■ Written tasks ■
1) According to the court opinion excerpt, during what period did Brock's customers reject all of the plaintiff's contract proposals?
2) List every year that appears in the court opinion excerpt.

■ Excerpt ■
____________

The court concludes there are genuine issues of material fact with respect to the existence and causation of plaintiffs damages. Restatement (Second) of Torts § 432(1) provides that except in certain situations not applicable here, an “actor’s negligent conduct is not a substantial factor in bringing about harm to another if the harm would have been sustained even if the actor had not been negligent.” Moreover, when seeking lost profit damages, a plaintiff may recover only by demonstrating that such profits were reasonably “certain” to have flowed from the defendant’s conduct. Billups v. American Sur. Co., 173 Kan. 646, 649, 251 P.2d 237, 240 (1952). At trial, plaintiff will have to prove that if Brock had not sold natural gas to Dazey, Grindsted, and Superi- or Asphalt, those companies would have turned to plaintiff for their natural gas needs. Defendants will be free to argue in defense that plaintiffs refusal to discount its rates to a level competitive to Williams Natural Gas Company or alternative fuel source providers would have discouraged the three companies from purchasing natural gas from plaintiff even in the absence of direct sales from Brock.6 Although defendants have introduced uncontroverted evidence that Brock’s customers rejected all of plaintiffs contract proposals between October 1992 and March 1997, Brock’s absence from the scene may have altered the negotiations significantly. A jury must sort out this issue.

*1293 b. Retroactive Ratemaking

Defendants further contend that plaintiff cannot prove any damages because it is uneontroverted that plaintiff earned a reasonable rate of return on its investment. Although somewhat appealing upon first impression, this theory crumbles easily upon closer examination. A brief discussion of the retroactive ratemaking doctrine will illuminate defendants’ argument and underscore why it does not bar plaintiffs recovery.

____________

Collected data entries:

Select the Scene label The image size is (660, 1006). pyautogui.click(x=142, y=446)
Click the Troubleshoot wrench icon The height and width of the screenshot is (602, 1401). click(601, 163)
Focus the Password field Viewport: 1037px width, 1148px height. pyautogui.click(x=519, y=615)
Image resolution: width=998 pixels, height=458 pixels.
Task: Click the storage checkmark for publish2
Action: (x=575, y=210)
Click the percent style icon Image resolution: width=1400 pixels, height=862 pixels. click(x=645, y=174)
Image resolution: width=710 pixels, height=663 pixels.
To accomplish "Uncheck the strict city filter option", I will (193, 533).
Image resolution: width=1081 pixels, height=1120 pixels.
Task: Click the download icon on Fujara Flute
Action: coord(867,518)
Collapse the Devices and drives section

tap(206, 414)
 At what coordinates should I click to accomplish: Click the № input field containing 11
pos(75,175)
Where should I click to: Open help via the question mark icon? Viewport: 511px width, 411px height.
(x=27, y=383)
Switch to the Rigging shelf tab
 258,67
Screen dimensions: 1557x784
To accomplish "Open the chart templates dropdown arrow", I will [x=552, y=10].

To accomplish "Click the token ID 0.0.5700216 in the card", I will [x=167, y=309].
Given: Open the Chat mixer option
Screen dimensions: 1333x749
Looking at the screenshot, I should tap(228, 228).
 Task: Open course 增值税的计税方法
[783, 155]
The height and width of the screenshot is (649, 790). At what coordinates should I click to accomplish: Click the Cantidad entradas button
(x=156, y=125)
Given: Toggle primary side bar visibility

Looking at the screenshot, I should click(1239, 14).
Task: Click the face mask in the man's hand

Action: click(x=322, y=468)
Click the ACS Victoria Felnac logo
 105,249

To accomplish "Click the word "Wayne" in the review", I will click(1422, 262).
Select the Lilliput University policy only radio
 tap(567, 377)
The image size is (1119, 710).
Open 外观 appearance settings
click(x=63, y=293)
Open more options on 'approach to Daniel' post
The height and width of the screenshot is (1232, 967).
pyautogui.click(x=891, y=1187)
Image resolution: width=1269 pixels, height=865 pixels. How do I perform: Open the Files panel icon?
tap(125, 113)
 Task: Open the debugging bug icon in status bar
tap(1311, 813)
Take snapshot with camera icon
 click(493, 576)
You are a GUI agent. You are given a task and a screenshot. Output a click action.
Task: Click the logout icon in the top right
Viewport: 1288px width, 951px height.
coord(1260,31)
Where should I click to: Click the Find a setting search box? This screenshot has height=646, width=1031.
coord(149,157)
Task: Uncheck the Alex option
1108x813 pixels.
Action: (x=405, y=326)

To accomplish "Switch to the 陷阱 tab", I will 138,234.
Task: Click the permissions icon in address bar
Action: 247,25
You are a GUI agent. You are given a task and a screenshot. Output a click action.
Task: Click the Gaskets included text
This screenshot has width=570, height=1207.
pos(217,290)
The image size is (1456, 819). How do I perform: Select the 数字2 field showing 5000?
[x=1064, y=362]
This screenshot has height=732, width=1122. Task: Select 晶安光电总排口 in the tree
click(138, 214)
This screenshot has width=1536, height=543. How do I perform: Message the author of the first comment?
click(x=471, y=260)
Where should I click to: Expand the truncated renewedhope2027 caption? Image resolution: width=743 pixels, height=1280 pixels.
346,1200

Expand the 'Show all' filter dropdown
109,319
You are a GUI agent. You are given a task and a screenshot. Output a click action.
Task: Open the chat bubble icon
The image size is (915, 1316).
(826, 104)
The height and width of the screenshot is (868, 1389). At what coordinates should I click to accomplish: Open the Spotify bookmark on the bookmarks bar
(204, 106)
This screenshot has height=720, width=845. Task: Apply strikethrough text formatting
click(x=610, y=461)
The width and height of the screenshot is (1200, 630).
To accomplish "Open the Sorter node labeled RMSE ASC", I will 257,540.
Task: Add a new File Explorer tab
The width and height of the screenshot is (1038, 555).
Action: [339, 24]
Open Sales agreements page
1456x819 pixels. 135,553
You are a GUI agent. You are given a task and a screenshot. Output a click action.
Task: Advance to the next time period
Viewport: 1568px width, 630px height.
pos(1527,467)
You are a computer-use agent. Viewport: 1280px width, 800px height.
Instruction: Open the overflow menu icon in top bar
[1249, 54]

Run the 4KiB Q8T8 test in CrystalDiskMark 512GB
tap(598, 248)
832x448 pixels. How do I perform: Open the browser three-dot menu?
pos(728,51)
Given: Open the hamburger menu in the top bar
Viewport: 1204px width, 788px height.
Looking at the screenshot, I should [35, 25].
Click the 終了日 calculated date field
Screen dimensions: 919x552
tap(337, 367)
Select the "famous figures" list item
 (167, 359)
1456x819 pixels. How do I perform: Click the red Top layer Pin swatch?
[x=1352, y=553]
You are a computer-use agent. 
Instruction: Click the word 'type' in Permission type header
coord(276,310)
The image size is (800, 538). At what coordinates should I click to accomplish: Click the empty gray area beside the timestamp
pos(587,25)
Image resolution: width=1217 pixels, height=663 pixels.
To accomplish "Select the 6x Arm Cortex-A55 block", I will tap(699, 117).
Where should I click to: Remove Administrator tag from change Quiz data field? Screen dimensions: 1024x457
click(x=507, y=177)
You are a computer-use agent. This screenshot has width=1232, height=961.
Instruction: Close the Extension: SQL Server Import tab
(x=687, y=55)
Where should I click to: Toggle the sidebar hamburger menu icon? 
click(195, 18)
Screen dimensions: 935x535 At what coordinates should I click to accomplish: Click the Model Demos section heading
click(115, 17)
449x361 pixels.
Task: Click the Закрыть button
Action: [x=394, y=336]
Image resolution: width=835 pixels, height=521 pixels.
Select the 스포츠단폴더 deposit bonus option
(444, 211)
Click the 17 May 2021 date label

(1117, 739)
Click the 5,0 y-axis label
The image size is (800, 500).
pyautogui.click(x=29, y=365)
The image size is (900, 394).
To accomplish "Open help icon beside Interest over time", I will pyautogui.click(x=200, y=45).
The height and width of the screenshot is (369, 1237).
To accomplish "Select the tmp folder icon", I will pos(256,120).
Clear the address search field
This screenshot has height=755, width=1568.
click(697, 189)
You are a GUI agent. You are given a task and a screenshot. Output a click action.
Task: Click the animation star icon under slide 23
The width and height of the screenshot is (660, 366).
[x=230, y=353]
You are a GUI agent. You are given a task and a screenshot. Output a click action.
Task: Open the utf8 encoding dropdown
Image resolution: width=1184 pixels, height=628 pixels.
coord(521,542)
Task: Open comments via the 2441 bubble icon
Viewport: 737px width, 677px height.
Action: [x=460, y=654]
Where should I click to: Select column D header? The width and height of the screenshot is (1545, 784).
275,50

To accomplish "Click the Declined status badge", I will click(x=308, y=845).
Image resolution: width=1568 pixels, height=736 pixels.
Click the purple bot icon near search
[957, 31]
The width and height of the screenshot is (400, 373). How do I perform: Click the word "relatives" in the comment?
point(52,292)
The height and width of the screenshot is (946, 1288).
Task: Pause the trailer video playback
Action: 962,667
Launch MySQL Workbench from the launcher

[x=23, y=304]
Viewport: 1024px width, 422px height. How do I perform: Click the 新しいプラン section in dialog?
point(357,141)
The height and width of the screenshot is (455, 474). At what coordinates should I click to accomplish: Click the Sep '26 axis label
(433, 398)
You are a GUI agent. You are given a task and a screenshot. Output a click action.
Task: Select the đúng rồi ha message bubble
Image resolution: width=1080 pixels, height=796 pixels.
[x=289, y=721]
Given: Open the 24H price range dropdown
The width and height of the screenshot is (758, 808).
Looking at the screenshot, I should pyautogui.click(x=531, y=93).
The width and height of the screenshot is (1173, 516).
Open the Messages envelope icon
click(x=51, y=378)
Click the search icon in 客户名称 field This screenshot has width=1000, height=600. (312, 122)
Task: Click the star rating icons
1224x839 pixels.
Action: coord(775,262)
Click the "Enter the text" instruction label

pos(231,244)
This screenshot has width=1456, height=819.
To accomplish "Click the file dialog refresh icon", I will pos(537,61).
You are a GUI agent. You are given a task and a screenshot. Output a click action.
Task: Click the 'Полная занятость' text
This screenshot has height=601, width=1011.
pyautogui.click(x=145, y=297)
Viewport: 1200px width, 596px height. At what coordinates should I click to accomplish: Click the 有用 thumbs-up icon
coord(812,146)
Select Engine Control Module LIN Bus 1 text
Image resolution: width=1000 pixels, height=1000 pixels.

____________

■ Results for the exercise ■
1) Between October 1992 and March 1997.

2) 1952, 1992, 1997